SFEBES2007 Poster Presentations Bone (16 abstracts)
1Gene Regulation Section, Laboratory of Molecular Biology, National Cancer Institute, NIH, Bethesda, MD 20892-4264, United States; 2Molecular Endocrinology Group, Division of Medicine and MRC Clinical Sciences Centre, Imperial College London, Hammersmith Campus, London, W12 0NN, United Kingdom; 3Genetics Branch, National Cancer Institute, NIH, Bethesda, MD 20892-4264, United States.

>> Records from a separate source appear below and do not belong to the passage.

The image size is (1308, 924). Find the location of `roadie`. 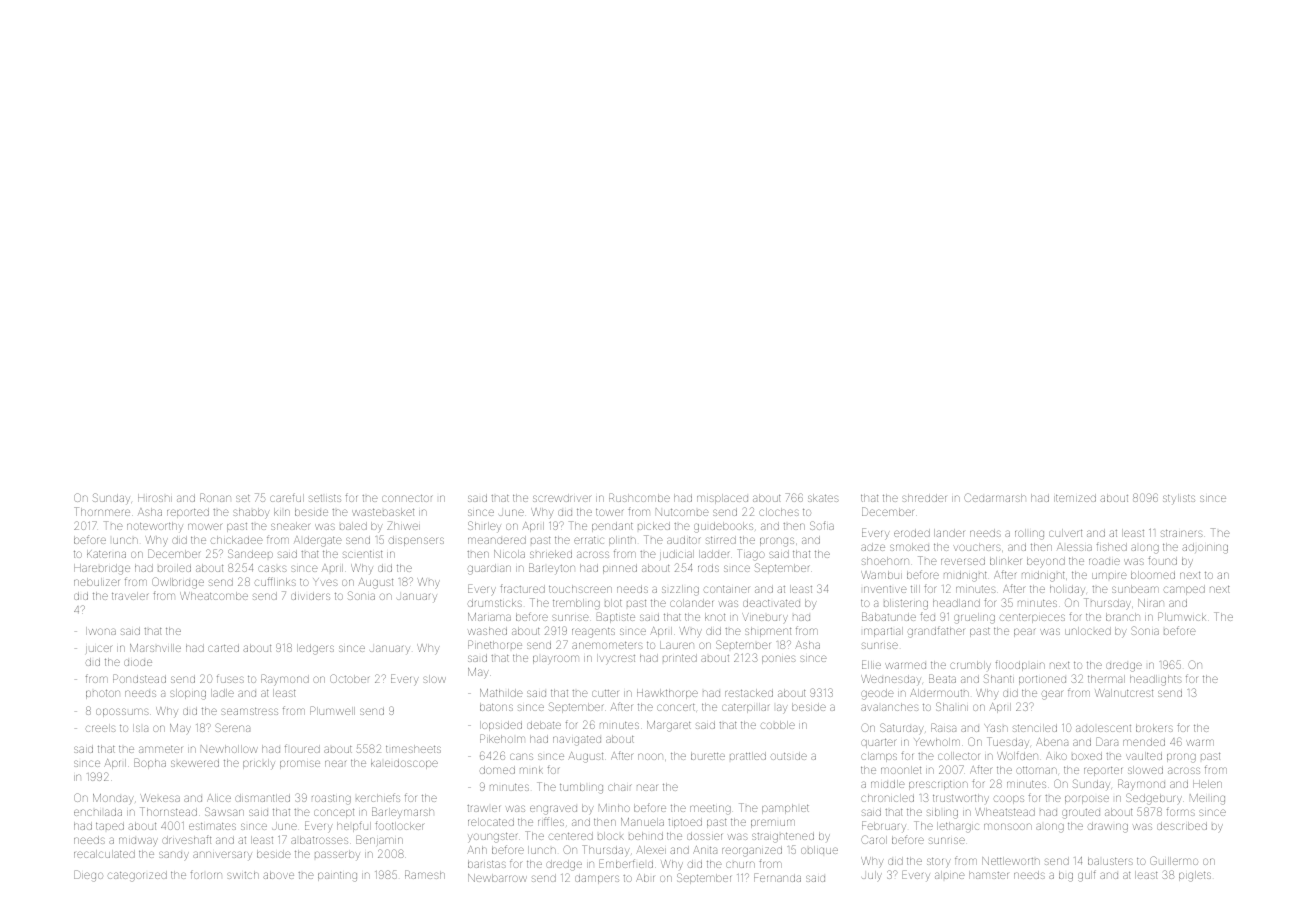

roadie is located at coordinates (1104, 561).
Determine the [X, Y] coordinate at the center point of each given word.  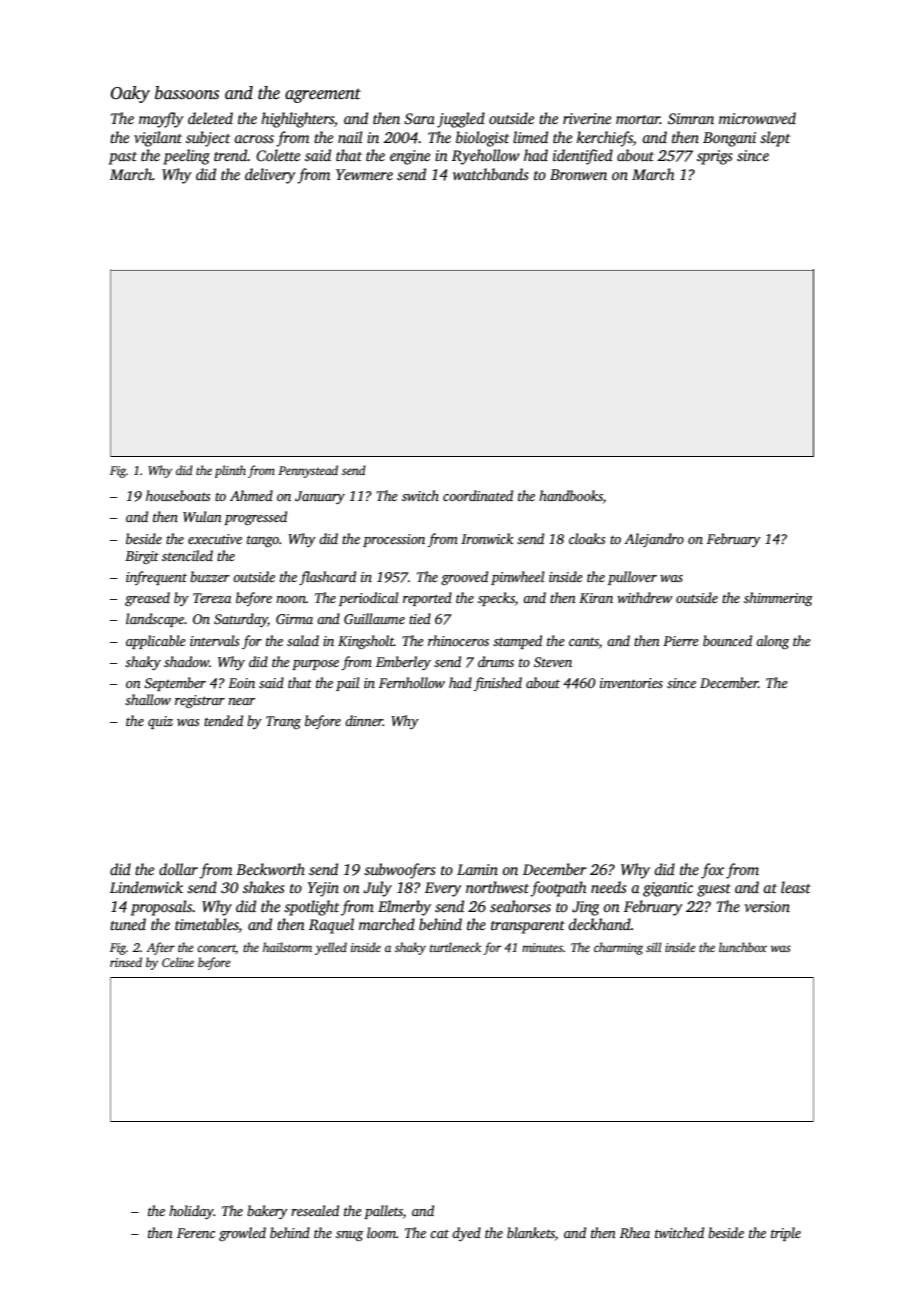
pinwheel [518, 578]
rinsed [126, 962]
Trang [283, 722]
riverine [587, 118]
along [772, 642]
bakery [267, 1212]
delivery [270, 176]
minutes [542, 947]
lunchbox [743, 947]
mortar [638, 119]
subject [208, 139]
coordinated [478, 495]
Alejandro [654, 540]
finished [498, 684]
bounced [727, 640]
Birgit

Thyroid hormone (T3) is an important regulator of skeletal development and bone turnover. Thyrotoxicosis is associated with accelerated growth, advanced bone age and osteoporosis. T3-action in bone is mediated mainly by T3-receptors (TRs). TRβPV mice harbour a dominant-negative mutation in the TRβ gene that impairs negative feedback control of the hypothalamic-pituitary-thyroid axis resulting in elevated thyroid hormone and TSH concentrations. TRβPV mice consequently exhibit advanced endochondral and intramembranous ossification with persistent short stature that results from skeletal thyrotoxicosis. To investigate mechanisms underlying advanced bone formation in TRβPV mice, primary osteoblast RNA was obtained from wild-type and homozygous TRβPV/PV littermate mice and expression profiles of 24,000 genes were determined in cDNA microarray studies. Of a subset of 192 differentially expressed genes, 85 were up-regulated in TRβPV/PV mice whereas 107 were down-regulated. Functional analysis software was used to cluster differentially expressed genes into groups with similar molecular functions. Up-regulation of cyclin D1 and frizzled-7 in TRβPV/PV osteoblasts implicated altered Wnt/β-catenin signalling in the TRβPV phenotype. Gain-of-function mutations of the Wnt-activated LRP5/frizzled co-receptor cause high bone density, whereas loss-of-function mutations cause osteoporosis. Thus, real-time PCR array analysis was employed to characterise expression profiles of the 84 genes involved in mediating Wnt-activated signal transduction pathways. These studies revealed generalised down-regulation of the Wnt pathway in TRβPV/PV osteoblasts, and the findings were validated by independent quantitative RT-PCR studies in primary osteoblasts. In further experiments, murine osteoblastic MC3T3 cells were transfected with a β-catenin responsive T-cell factor reporter gene. T3-treatment resulted in reduced β-catenin expression in Western blots and reduced reporter gene activity, indicating that T3 inhibits β-catenin signal transduction in osteoblasts. These data suggest that reduced Wnt/β-catenin signalling contributes to the advanced bone formation observed in TRβPV mice and may be implicated in osteoporosis associated with thyrotoxicosis.